This project analyzes customer churn in a bank using a dataset containing customer information. We aim to understand the factors that contribute to customer churn and create visualizations to present our findings.
The dataset used in this project is "Bank Churn Modelling.csv," which includes the following columns:
- CustomerId
- Surname
- CreditScore
- Geography
- Gender
- Age
- Tenure
- Balance
- Num Of Products
- Has Credit Card
- Is Active Member
- Estimated Salary
- Churn (Target Variable: 0 for not churned, 1 for churned)
- Imported the necessary libraries, including pandas, numpy, matplotlib, and seaborn.
- Read the dataset into a pandas DataFrame.

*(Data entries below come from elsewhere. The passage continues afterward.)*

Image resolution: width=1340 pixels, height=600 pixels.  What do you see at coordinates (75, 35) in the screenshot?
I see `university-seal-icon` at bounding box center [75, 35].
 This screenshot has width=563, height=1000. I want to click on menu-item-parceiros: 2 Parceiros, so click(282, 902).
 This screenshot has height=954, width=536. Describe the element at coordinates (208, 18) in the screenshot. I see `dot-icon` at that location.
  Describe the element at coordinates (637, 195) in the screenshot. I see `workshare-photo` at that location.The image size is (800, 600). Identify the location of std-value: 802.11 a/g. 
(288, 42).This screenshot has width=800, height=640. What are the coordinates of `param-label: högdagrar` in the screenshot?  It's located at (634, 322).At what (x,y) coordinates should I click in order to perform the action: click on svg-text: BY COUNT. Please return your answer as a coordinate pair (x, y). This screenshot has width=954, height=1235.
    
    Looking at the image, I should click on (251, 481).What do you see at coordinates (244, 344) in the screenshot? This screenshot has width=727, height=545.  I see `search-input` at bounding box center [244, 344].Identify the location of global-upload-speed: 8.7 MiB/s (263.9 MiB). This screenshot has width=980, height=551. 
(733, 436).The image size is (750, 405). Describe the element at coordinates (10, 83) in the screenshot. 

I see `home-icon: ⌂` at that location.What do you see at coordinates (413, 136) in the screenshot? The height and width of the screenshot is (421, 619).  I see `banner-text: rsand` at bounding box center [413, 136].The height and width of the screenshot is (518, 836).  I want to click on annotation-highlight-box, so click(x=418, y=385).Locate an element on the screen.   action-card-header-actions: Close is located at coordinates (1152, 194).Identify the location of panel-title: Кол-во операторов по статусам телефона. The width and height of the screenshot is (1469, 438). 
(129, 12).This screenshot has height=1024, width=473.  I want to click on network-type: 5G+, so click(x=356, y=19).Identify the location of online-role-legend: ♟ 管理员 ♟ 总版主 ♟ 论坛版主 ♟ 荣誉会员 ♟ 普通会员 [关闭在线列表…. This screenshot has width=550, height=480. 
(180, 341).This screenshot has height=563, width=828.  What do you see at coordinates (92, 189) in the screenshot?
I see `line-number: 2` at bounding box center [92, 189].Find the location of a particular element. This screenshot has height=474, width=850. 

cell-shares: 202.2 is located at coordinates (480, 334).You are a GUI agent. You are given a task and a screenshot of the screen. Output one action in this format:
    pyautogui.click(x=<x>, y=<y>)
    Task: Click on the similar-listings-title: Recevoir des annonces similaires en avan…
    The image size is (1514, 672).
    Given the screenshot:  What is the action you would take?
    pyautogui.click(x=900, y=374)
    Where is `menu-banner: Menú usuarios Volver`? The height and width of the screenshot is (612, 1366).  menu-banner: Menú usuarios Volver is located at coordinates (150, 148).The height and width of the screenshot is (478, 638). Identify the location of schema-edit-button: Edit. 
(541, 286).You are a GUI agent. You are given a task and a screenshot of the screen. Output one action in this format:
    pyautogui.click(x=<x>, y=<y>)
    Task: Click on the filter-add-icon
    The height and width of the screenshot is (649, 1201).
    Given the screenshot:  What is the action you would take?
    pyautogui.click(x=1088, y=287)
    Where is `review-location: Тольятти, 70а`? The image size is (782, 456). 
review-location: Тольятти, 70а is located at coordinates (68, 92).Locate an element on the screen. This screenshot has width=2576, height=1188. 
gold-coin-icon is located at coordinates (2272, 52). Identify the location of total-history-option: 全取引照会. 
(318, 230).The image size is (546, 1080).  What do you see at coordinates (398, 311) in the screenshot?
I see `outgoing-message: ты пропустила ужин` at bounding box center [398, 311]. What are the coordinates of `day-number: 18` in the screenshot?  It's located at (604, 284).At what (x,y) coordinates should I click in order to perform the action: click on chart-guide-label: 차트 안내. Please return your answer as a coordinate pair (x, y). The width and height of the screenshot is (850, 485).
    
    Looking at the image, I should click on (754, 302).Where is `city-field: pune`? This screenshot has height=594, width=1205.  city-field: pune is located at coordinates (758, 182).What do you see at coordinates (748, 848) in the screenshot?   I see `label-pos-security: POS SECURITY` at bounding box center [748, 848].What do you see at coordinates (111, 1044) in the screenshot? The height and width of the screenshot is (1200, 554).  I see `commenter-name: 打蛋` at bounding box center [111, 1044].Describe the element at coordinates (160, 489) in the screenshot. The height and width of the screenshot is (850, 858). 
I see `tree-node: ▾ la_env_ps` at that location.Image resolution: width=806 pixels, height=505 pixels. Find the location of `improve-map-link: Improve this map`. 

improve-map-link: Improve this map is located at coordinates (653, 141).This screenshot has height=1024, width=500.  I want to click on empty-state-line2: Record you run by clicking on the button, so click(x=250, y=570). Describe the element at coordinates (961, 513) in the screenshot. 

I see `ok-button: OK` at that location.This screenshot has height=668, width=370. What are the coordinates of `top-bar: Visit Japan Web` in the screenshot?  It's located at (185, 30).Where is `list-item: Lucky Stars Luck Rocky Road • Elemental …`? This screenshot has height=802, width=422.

- Processed and cleaned the data, including handling missing values and converting categorical variables into numerical form.
- Created various visualizations to explore and understand the dataset:
- Churn distribution (bar chart)
- Gender distribution (bar chart)
- Age distribution (box plot)
- Distribution of other features (bar charts)
- Utilized the imbalanced-learn library to perform random under-sampling and random over-sampling to balance the dataset.
- Trained a Random Forest Classifier on both the under-sampled and over-sampled datasets.
- Evaluated the model's performance using accuracy and classification reports.
- Foundings and insights from the data analysis.
- Model performance metrics for both under-sampled and over-sampled datasets.